— Что? — Глаза его засверкали.— Почему не можете?
— Я не могу *вам дать отчет о ходе расследования и вообще о том, что относится к этому делу, по одной простой причине: мой клиент — Осман-бей, а не вы.
— Но дело касается моей дочери,— покраснел он.— Это мне дает значительно больше прав, чем Осману-бею.
— Но не для меня,— сказал я.— Мне очень жаль, мистер Мюрад, но это так.
Он подошел к моему столу. Переполнявшие его разочарование и гнев стали почти осязаемыми.
— Вы расскажете мне все, Бойд, иначе я буду колотить вас до' тех пор, пока не заговорите.
Я осторожно выдвинул ящик стола и достал свой «Магнум-357».
— Успокойтесь, мистер Мюрад. Как только мой клиент разрешит вам все рассказать, я это сделаю, но не раньше.
Он смотрел на оружие в моей руке, и казалось, что его не остановить, но в конце концов здравый смысл взял верх.

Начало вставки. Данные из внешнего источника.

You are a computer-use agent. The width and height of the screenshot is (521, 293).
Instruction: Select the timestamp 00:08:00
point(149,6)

— Ладно, Бойд,:— прохрипел он.— Сейчас я не могу ничего предпринять. Но придет время — я сделаю все, чтобы оно пришло,— и ситуация изменится. Только тогда вы горько пожалеете о своем отказе.
— А как вы оказались в Нью-Йорке и как обнаружили исчезновение дочери?

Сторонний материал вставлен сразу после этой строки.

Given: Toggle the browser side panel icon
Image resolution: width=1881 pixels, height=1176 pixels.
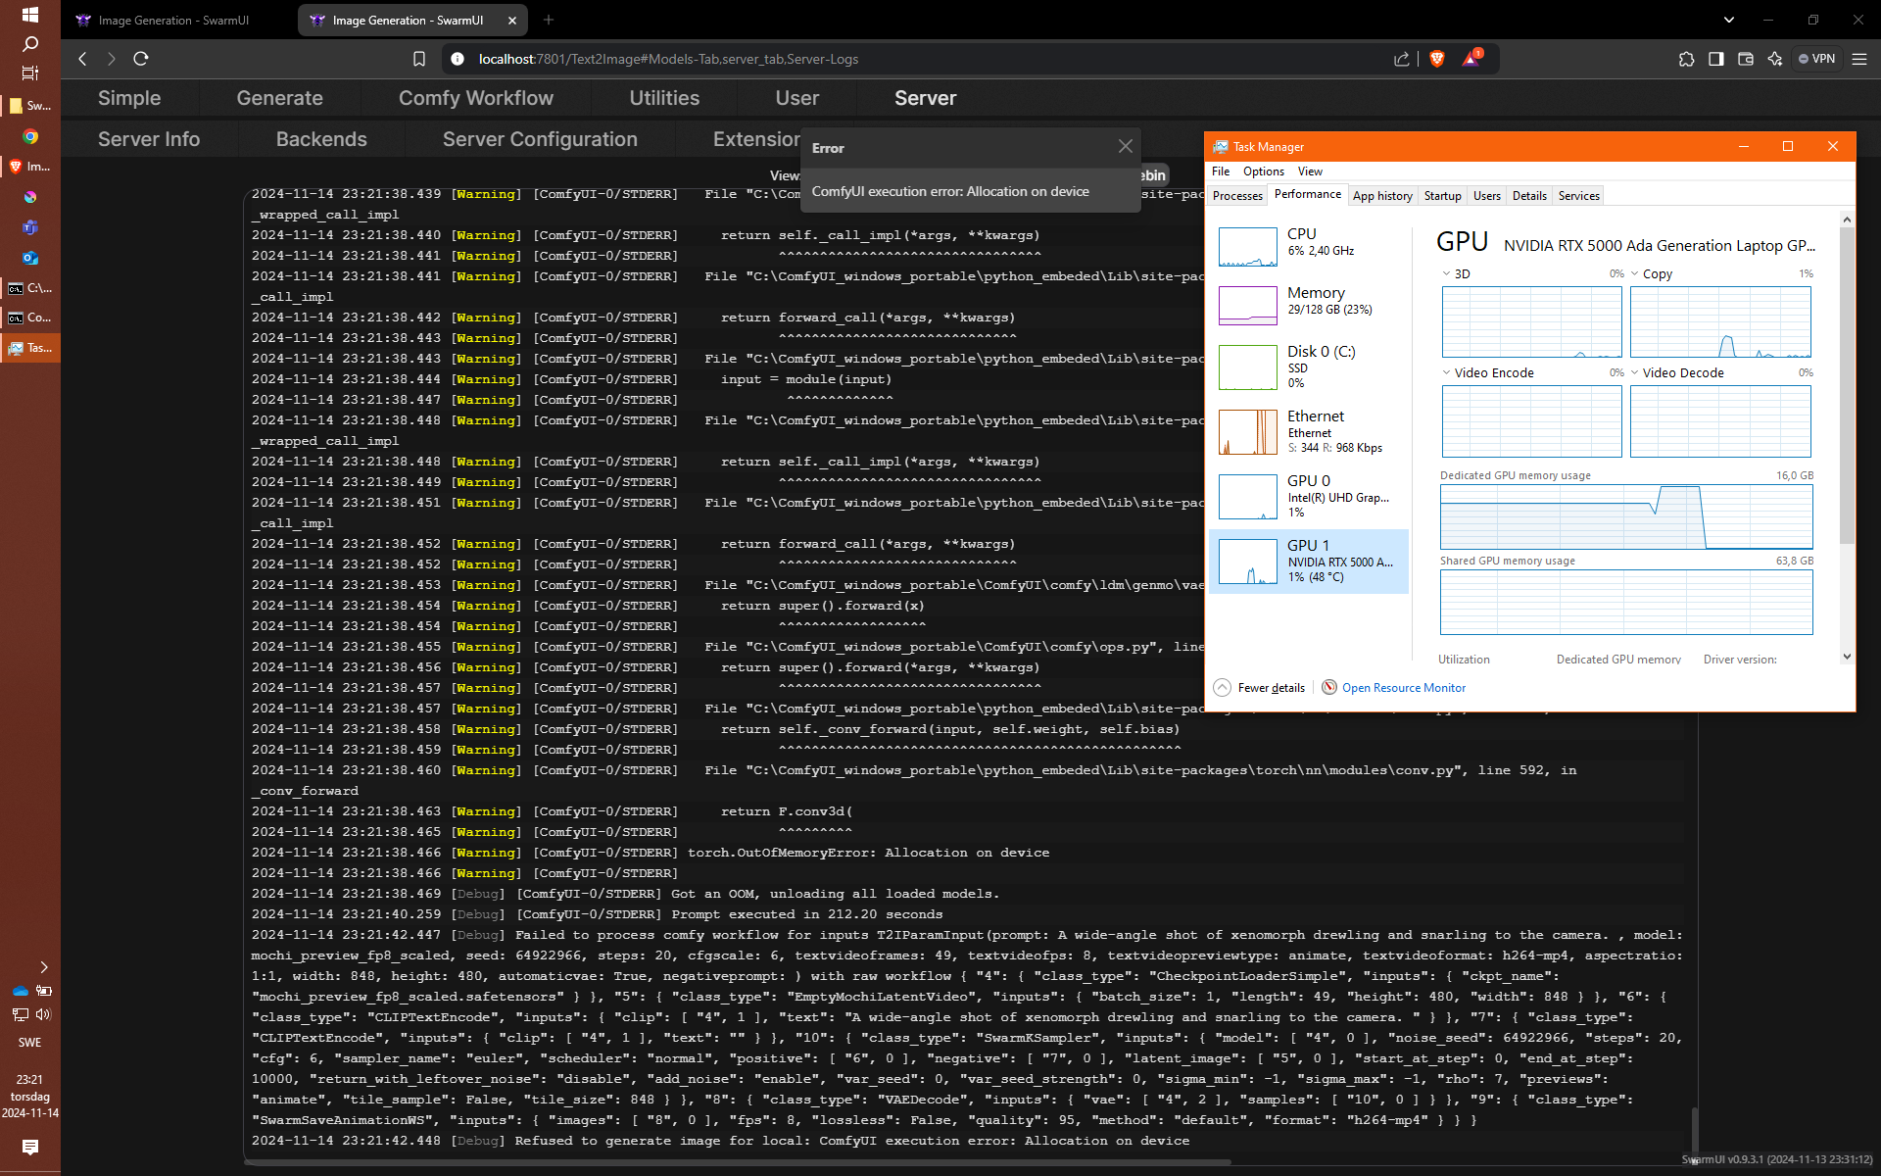Looking at the screenshot, I should (1715, 59).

— Я позвонил ей из Парижа вчера утром. Думал сделать приятный сюрприз.. В отеле мне сообщили, что она ушла через два часа после прибытия, не оставив адреса. Я был поражен этой новостью. Потом подумал, что, может быть, этому найдется какое-то разумное объяснение, и позвонил своему компаньону.
Несколько секунд его правую щеку дергал нервный тик.
— Осман-бей вел себя очень изворотливо и уклончиво. Вначале сказал, будто моя дочь просто переехала в другой отель потому, что первый ей не понравился. Когда же я спросил, ,в какой, он забормотал нечто бессвязное и объявил, что охотно отдаст за мою дочь собственную жизнь. А потом поклялся на Коране сделать все возможное, чтобы вернуть ее в целости и невредимости. Я вскочил в первый же самолет до Нью-Йорка и сегодня утром прилетел сюда. А после четырехчасовой беседы с моим компаньоном сразу же пришел к вам. Даже лучший друг Османа-бея не назовет его храбрым, но сейчас кто-то пугает его больше, чем я. Он клянется, что понятия не имеет, почему похитили мою дочь. По его словам, контакта с похитителями у него нет и требования о выкупе он не получал, но тем не менее убежден, что, заявив в полицию, мы подвергнем жизнь моей дочери опасности. Вы что-нибудь понимаете, Бойд?
— Да, конечно. Похищение людей расценивается в США как одно из самых серьезных преступлений. Поэтому, если похитители считают, что смогут избежать полиции, убив свою жертву, они не станут церемониться: ведь за похищение им грозит электрический стул.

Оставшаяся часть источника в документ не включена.